Provide frame [“What if …?” + (list of worries) → “Then I will … / we could … / you should …” (kind, realistic next steps)]. Students first contribute short What if …? worries drawn from the icon bank; then, they add responses. Read as one class chain. Focus: hedging; possibility; advice; socio-emotional safety.
- Chat-Thread Recast (B2)
Source texts: Carl Sandburg’s “Fog” or Langston Hughes’s “Harlem.” Provide hedges, linkers, and chat-bubble paper template or use school-approved conversation tool. Students recast a short poem as a group chat of 10–12 concise bubbles that sound natural, then highlight what shaped stance and cohesion. Focus: natural tone; modality; discourse signalling.
- Hypertext Poetry: If … (B2)
Inspired by Rudyard Kipling’s “If—”
Provide frame: parallel lines beginning “If you can …” with a single closing identity line “Then you are … .” Students write compact conditional lines with precise verbs and keep the parallel stem, closing with a clear identity/outcome.

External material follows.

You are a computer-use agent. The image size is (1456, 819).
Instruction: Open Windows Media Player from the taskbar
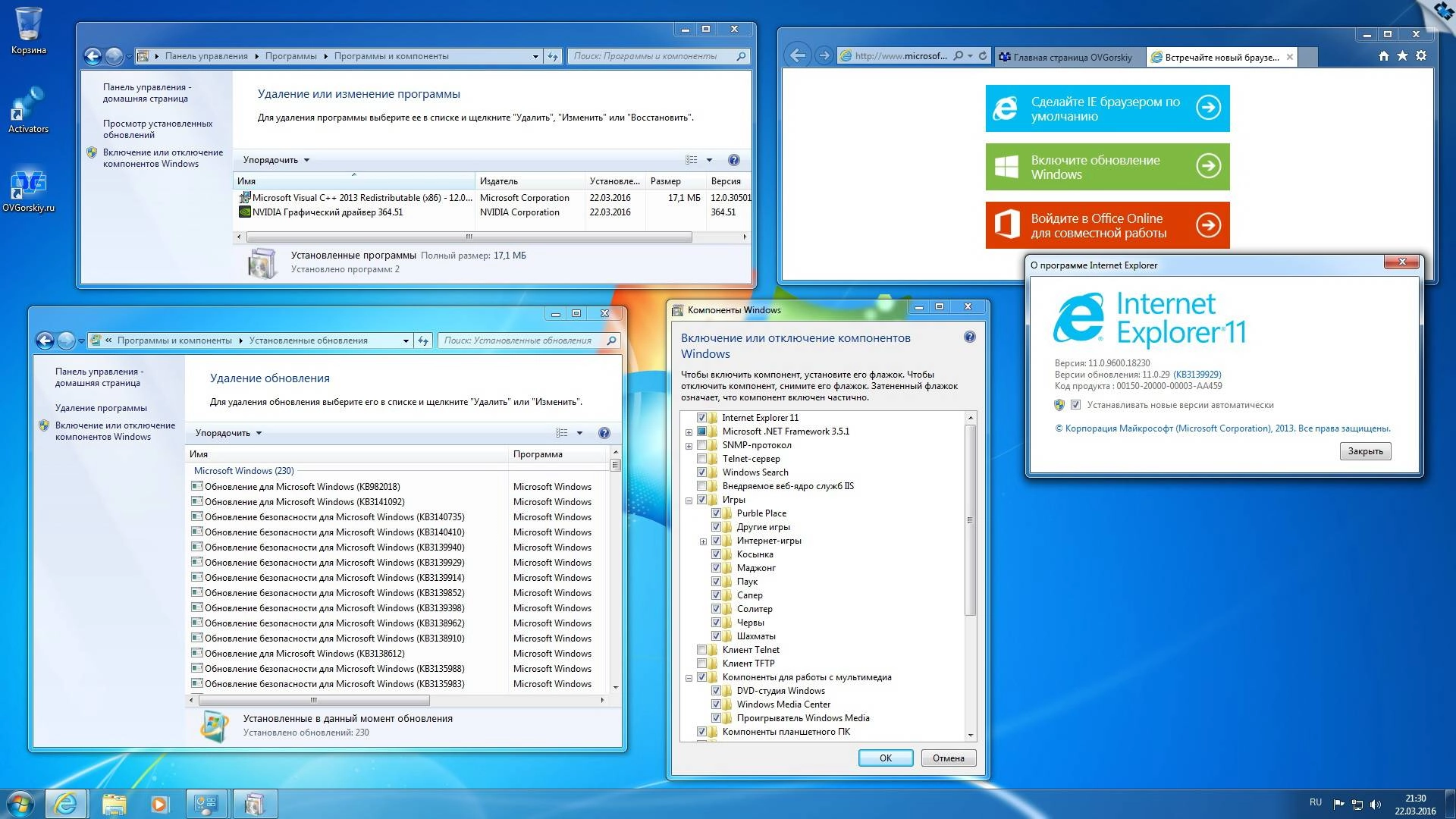159,803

Focus: concise conditional thinking; resilience/decision-making lexis.
- Haiku Remix (C1)
Inspired by haiku poetry (5–7–5 syllabic structure).
From a 60–120-word source (e.g. newspaper or coursebook text), students compress meaning into a haiku; brief readings centre on the image that “held the whole.” Focus: precision; summary; rhythm.
- Micro Poetry Slam (C1)
Inspired by contemporary youth slam performance (e.g., Solli Raphael).
Present poem and video of a slam performance with marked stress and pauses. Students select 2–4 lines, mark stress/pauses, rehearse quickly, and share a short performance (live or recorded) with captions/transcript. Focus: prosody; fluency; audience-aware delivery.
For many teenagers, poems are the first place where language feels both smaller (manageable) and larger (meaningful) at the same time. That is where engagement starts—and, with careful design, where it can grow.
References
Hanauer, D. I. (2012). Meaningful literacy: Writing poetry in the language classroom. Language Teaching, 45(1), 105–115. https://doi.org/10.1017/S0261444810000522
Kramsch, C. (1993). Context and Culture in Language Teaching. Oxford University Press.
Kress, G., & van Leeuwen, T. (2001). Multimodal discourse: The modes and media of contemporary communication. Arnold.
National Literacy Trust. (2025). Children and young people’s poetry engagement 2025. National Literacy Trust.
Papantoni, A., & Anastasiadou, A. (2023). Enriching vocabulary via songs and poems in teaching English as a foreign language. Research Papers in Language Teaching and Learning, 13 (1), 157–172.
University Mental Health, Neurosciences and Precision Medicine Research Institute. (2023). HBSC Greece 2022–2023: Key findings on adolescents’ reading outside school. UMHRI/EPIPSI.